The former prime minister of Denmark, Anders Fogh Rasmussen, speaking at a conference in Copenhagen, said Theresa May's room for manoeuvre in the negotiations would be limited by her lack of a parliamentary majority.
But he added: "It's a statement of common sense that if we are going to radically change the way we work together, we need to get there via a slope, not a cliff edge".
The negotiations have been billed as the most complex in Britain's history as it unravels 44 years of membership and its threat to walk out with no deal in place has anxious European capitals.
SDLP leader Colum Eastwood said the party is meeting Mrs May to aid the process of restoring power-sharing in Northern Ireland.
"We would restore faith in politics if we could show that this parliament can at least function in presenting a view in the national interest which would command a majority on a cross-party basis", said pro-European Conservative lawmaker Ken Clarke.
'What can you say of meaning about such chaos?' the diplomat asked.
"But it's not very strong and stable".
Anxious by immigration and loss of sovereignty, Britain a year ago voted to end its decades-old membership of the 28-country bloc - the first state ever to do so - in a shock referendum result. We will be leaving the single market and by the way, we will be leaving the customs union.
Amid such upheaval, though, there is little agreement on what kind of Brexit May should try for - even assuming she can hold onto her job.
Before the election, May proposed a clean break from the European Union: leaving its single market, which enshrines free movement of people, goods, services and capital, and proposing limits on immigration and a bespoke customs deal with the EU.
Opponents describe that as a "hard Brexit".
As Britain entered a sixth day of political turmoil, May's team continued talks with Northern Ireland's Democratic Unionist Party (DUP) to secure their support in parliament after May failed to win a majority in Thursday's election.

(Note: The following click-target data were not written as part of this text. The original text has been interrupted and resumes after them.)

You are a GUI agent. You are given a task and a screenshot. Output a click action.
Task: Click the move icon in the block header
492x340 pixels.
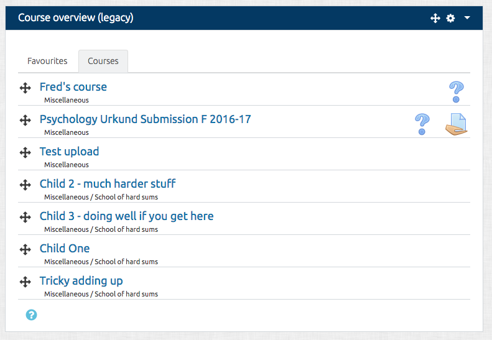tap(435, 18)
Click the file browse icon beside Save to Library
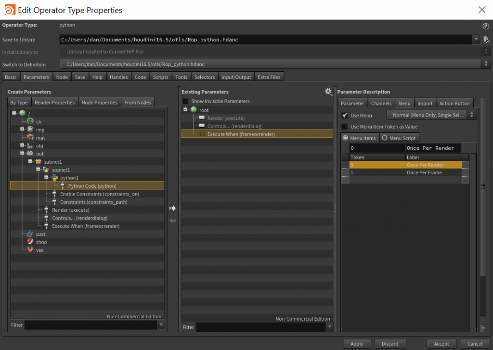Image resolution: width=493 pixels, height=350 pixels. (486, 39)
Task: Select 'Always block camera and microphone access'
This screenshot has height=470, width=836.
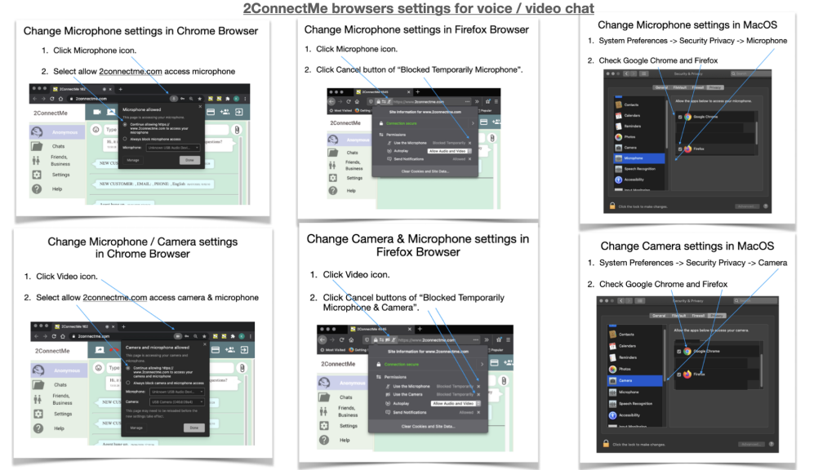Action: [127, 382]
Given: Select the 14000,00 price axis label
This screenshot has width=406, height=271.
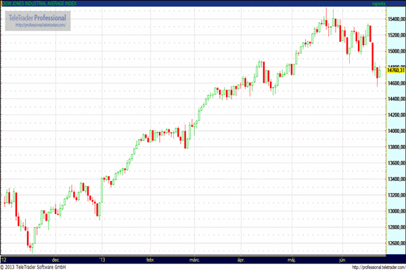Looking at the screenshot, I should 395,131.
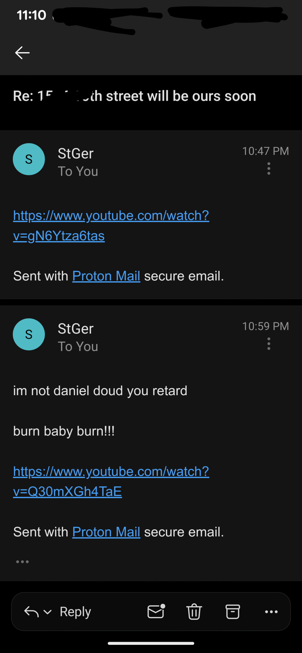Viewport: 302px width, 653px height.
Task: Tap the email subject line
Action: [x=135, y=96]
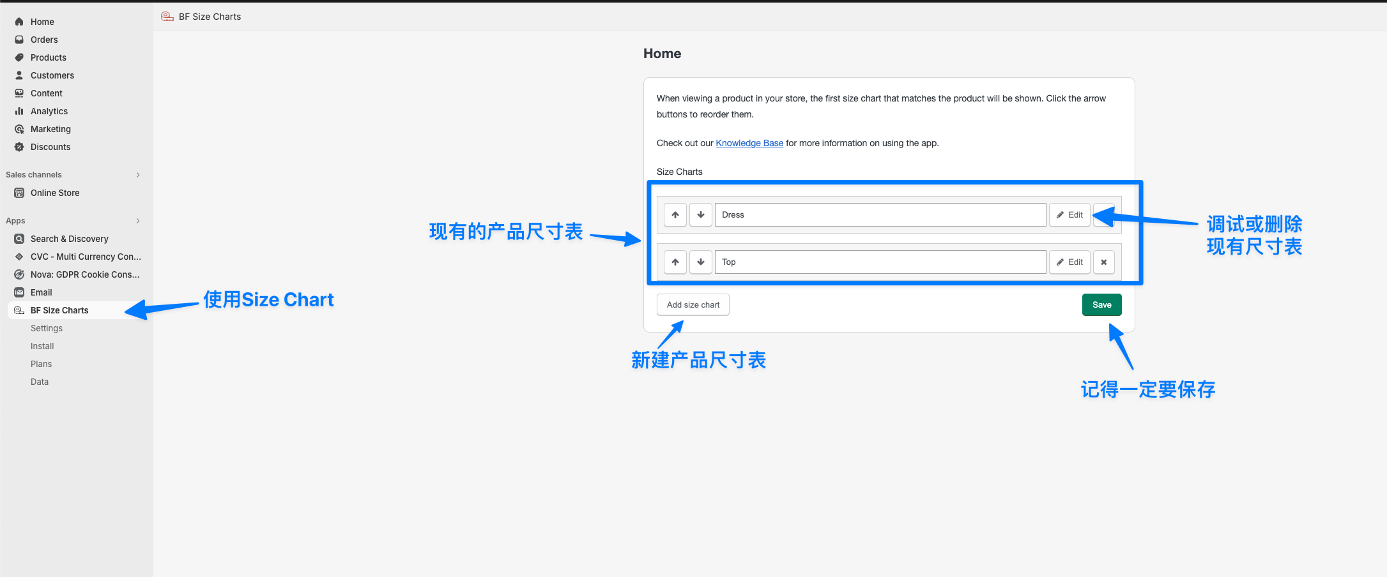Image resolution: width=1387 pixels, height=577 pixels.
Task: Expand the Apps section chevron
Action: (x=138, y=221)
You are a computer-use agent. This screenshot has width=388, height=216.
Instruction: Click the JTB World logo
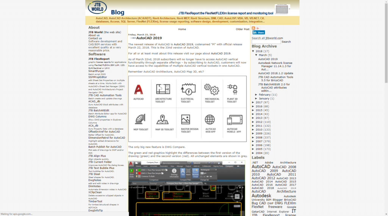(x=97, y=8)
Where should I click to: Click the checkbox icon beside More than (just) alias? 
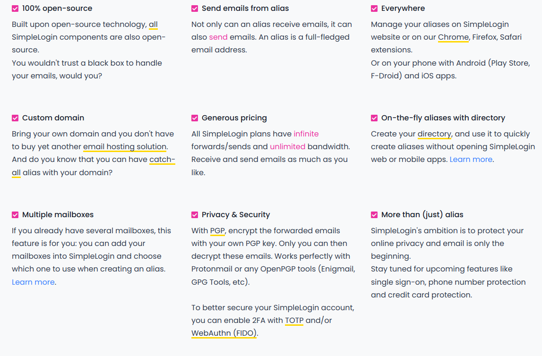(374, 215)
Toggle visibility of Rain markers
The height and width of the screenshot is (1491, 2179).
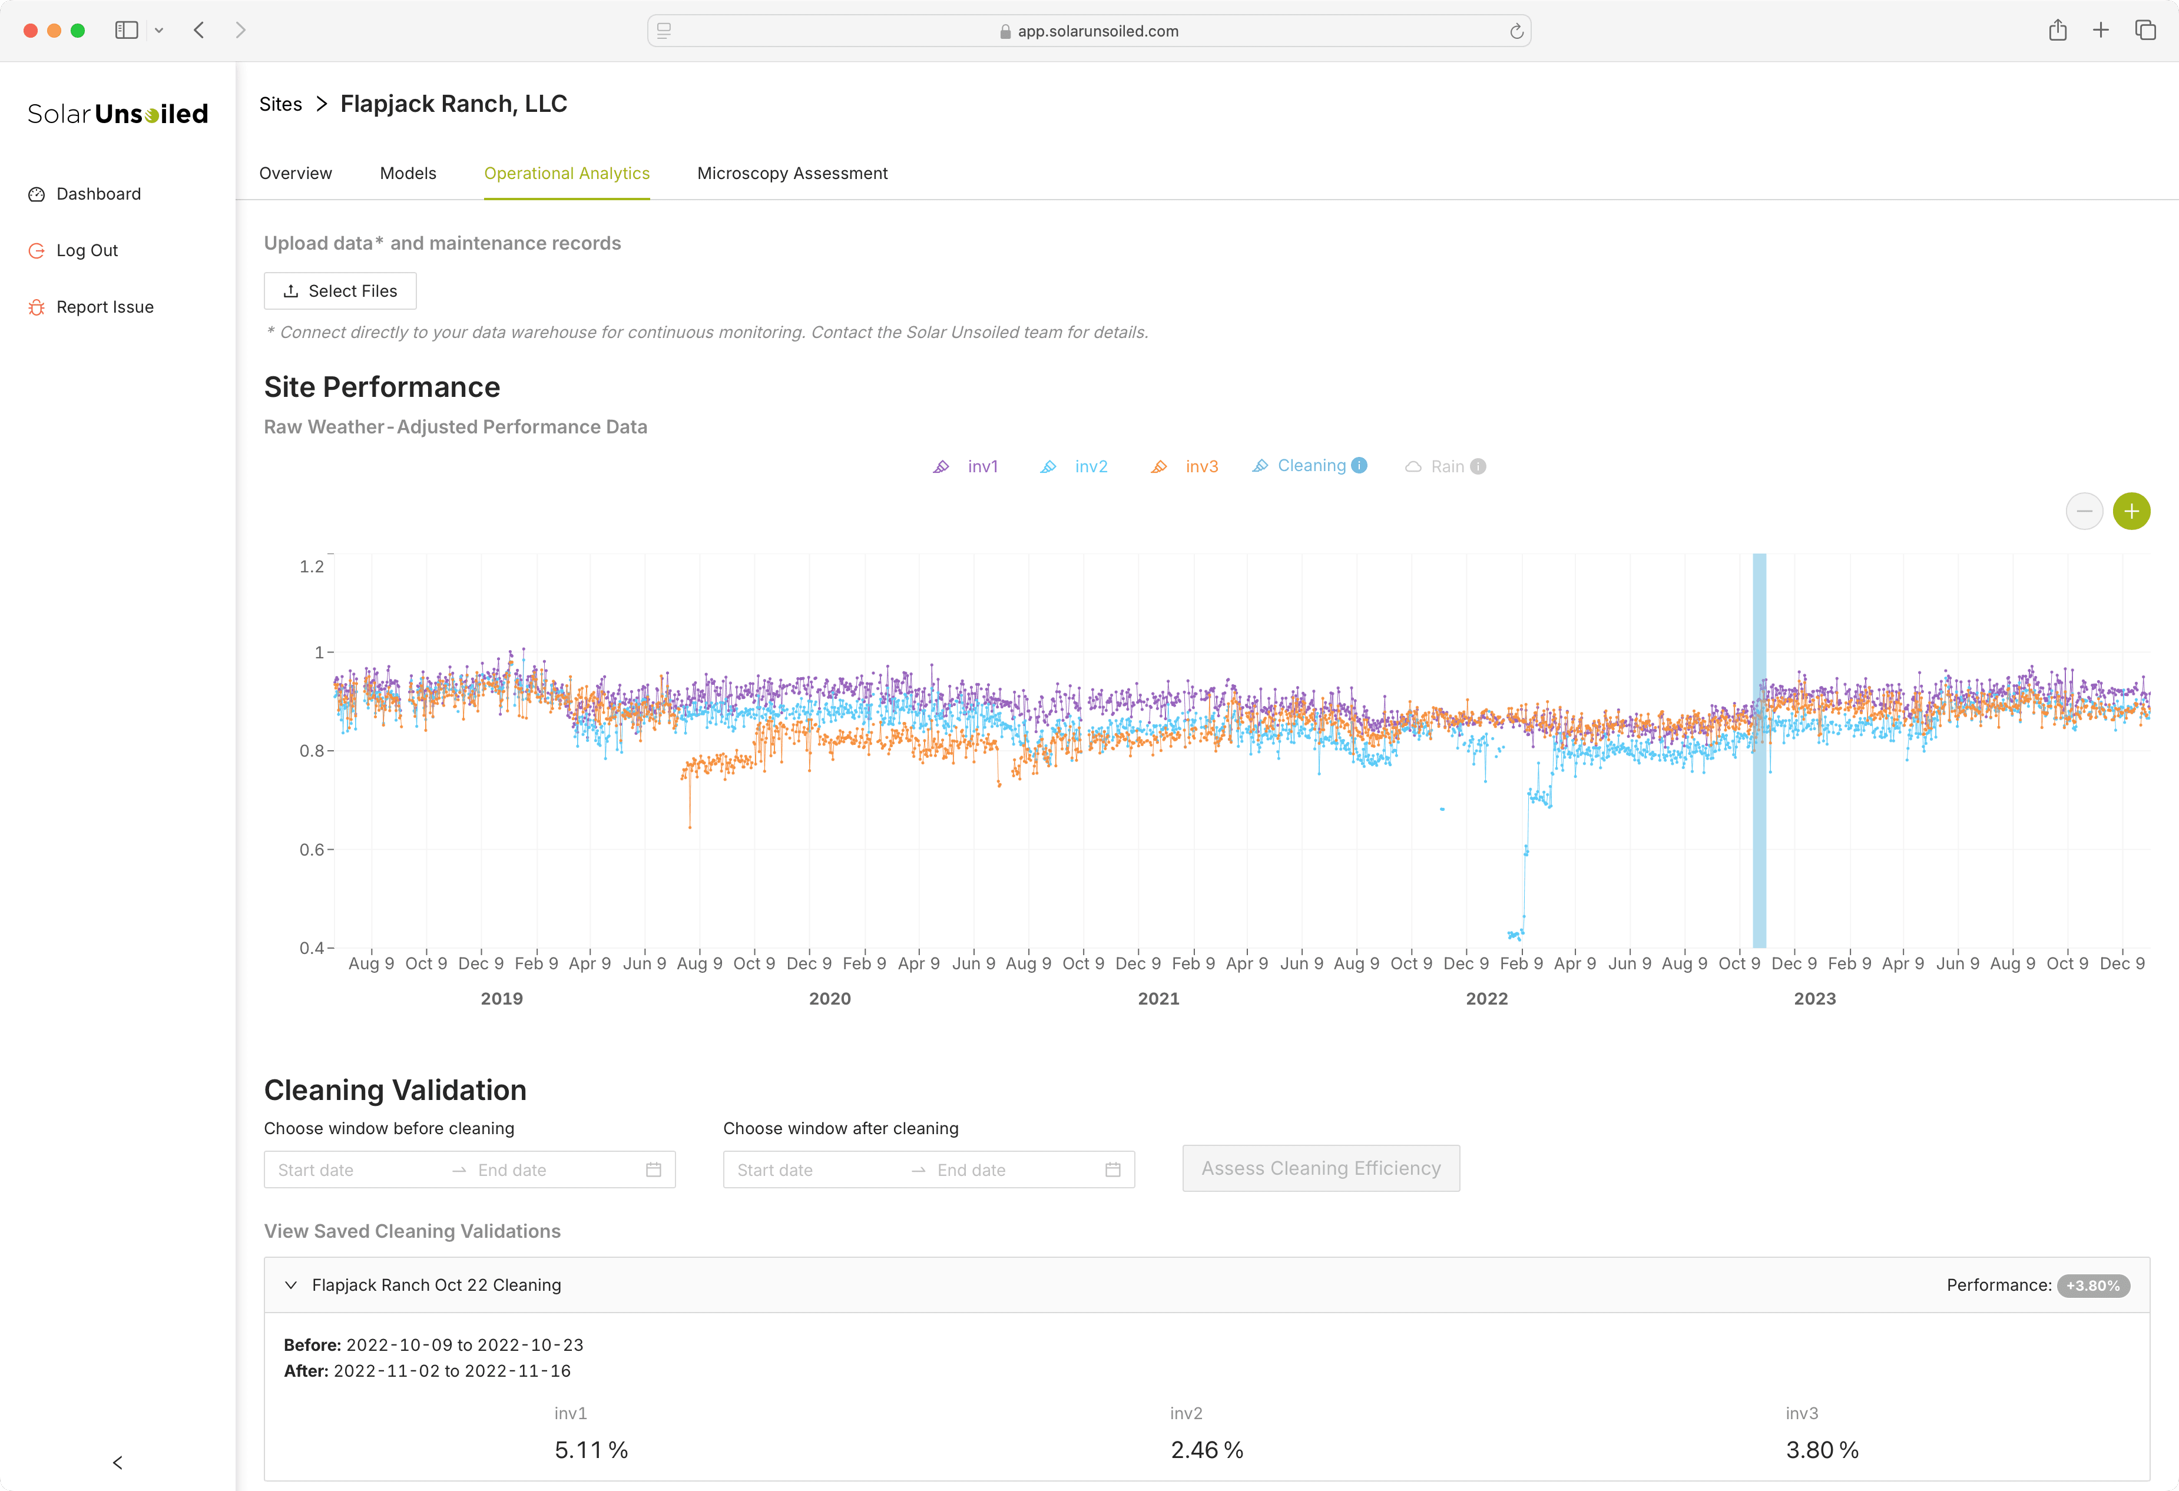pos(1445,466)
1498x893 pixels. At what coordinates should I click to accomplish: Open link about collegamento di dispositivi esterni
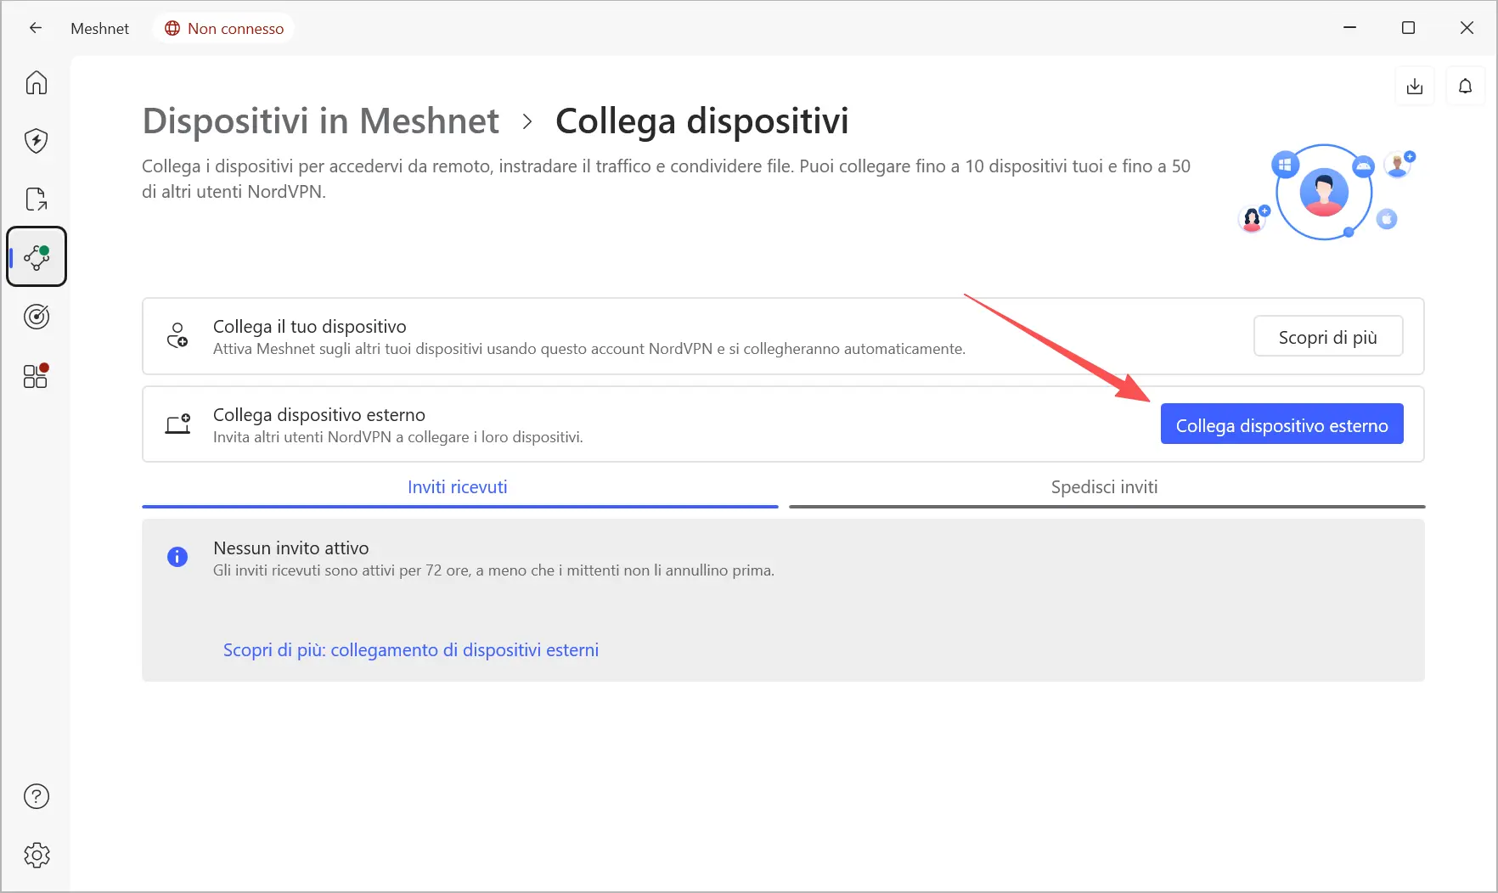(411, 650)
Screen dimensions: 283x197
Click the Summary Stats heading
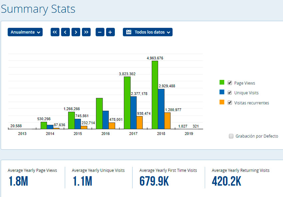38,9
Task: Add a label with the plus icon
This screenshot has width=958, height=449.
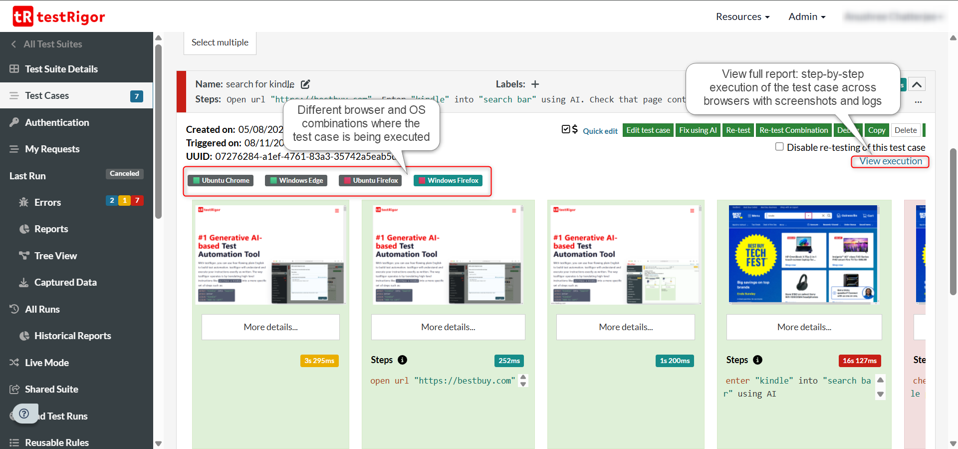Action: coord(535,84)
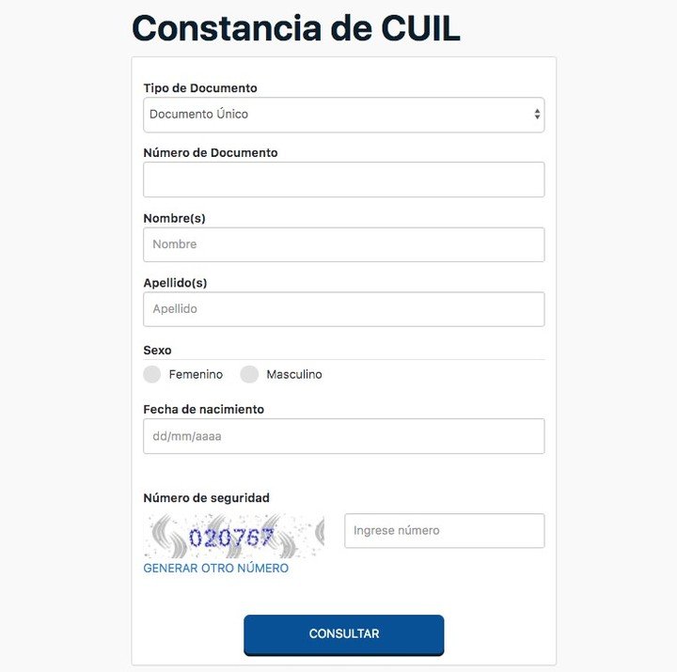Click the up-down arrows of Documento Único select
The height and width of the screenshot is (672, 677).
click(537, 114)
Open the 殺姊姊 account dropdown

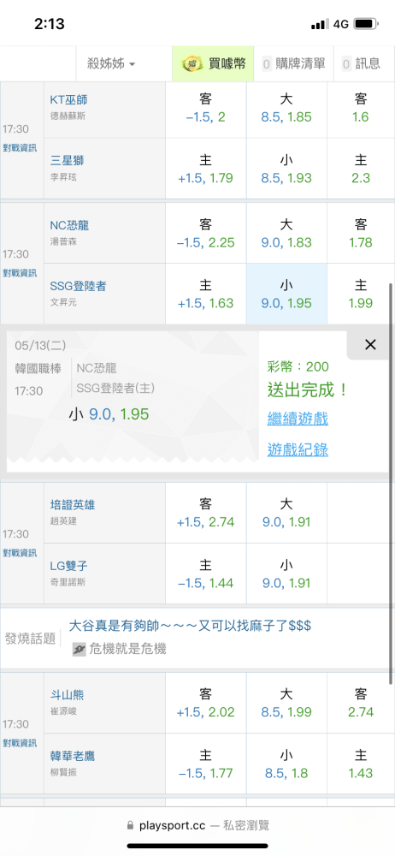[111, 64]
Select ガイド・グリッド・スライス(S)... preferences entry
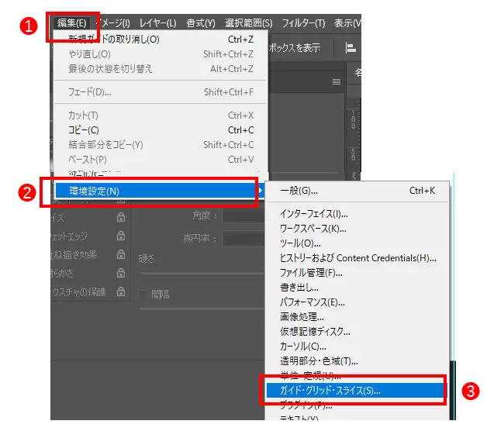This screenshot has height=438, width=487. point(330,390)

They also said the rally would protest the DUP's record on "access to abortion", and that if the deal goes through the Conservatives would be joining with a party "known to promote policy which restricts the rights of women and LGBT people".
'Everything is all over the place, ' said a senior executive responsible for Brexit preparations at a FTSE 100 company.
The first issue at the Brussels talks will be the status of millions of European Union citizens living in the United Kingdom and British residents of the other 27 countries, including their right to stay, to work, and to access medical care.
But the true figure could be far lower, as the 100 billion does not account for tens of billions that Britain is set to get back in shared assets and rebates.
The situation in Ireland - where the only land border between the European Union and United Kingdom will lie - will also be discussed.
The British government wants the negotiations to include the future relationship with Europe and an all-important trade deal with the bloc.
The EU wants to deal with the first phase of divorce talks before moving on next year to discuss trade, though EU officials acknowledge that the agreements to be reached before Britain leaves can only be concluded as a whole package simultaneously.
The "hardball" European Commission chief negotiator will be across the table from Mr Davis and has already been established as a something of a villain for Brexiteers.